EXTRACTED ENTRIES: Begin
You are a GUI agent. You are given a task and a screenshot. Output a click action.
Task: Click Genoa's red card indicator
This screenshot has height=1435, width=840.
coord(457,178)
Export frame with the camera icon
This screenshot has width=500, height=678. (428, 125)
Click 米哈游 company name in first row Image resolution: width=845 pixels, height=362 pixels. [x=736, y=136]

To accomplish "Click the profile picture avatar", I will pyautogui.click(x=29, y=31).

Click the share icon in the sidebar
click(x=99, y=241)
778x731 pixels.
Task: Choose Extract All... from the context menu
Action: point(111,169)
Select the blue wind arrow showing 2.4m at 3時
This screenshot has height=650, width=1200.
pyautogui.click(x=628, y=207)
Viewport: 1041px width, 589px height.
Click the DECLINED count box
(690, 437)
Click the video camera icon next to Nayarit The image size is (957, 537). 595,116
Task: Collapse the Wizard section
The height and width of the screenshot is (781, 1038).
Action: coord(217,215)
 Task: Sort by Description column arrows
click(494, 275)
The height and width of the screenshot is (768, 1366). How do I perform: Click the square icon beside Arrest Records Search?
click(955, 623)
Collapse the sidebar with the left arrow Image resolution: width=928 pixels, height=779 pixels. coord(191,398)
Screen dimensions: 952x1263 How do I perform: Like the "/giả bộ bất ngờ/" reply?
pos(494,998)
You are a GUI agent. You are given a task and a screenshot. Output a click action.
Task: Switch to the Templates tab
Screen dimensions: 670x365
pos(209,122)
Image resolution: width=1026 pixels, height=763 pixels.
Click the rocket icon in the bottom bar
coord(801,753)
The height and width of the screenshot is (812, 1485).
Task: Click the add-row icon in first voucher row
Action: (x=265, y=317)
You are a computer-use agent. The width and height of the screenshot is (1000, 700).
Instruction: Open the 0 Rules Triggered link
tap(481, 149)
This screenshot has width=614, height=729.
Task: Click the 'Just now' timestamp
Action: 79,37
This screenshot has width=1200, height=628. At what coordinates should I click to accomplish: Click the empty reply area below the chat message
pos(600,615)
EXTRACTED ENTRIES: End
### PROBLEM REQUIREMENTS
Taking the entries from their first line through the line with "Click 米哈游 company", inclusive, restate each line word for word and give nothing else.

### SOLUTION TO THE PROBLEM
You are a GUI agent. You are given a task and a screenshot. Output a click action.
Task: Click Genoa's red card indicator
This screenshot has height=1435, width=840.
coord(457,178)
Export frame with the camera icon
This screenshot has width=500, height=678. (428, 125)
Click 米哈游 company name in first row Image resolution: width=845 pixels, height=362 pixels. [x=736, y=136]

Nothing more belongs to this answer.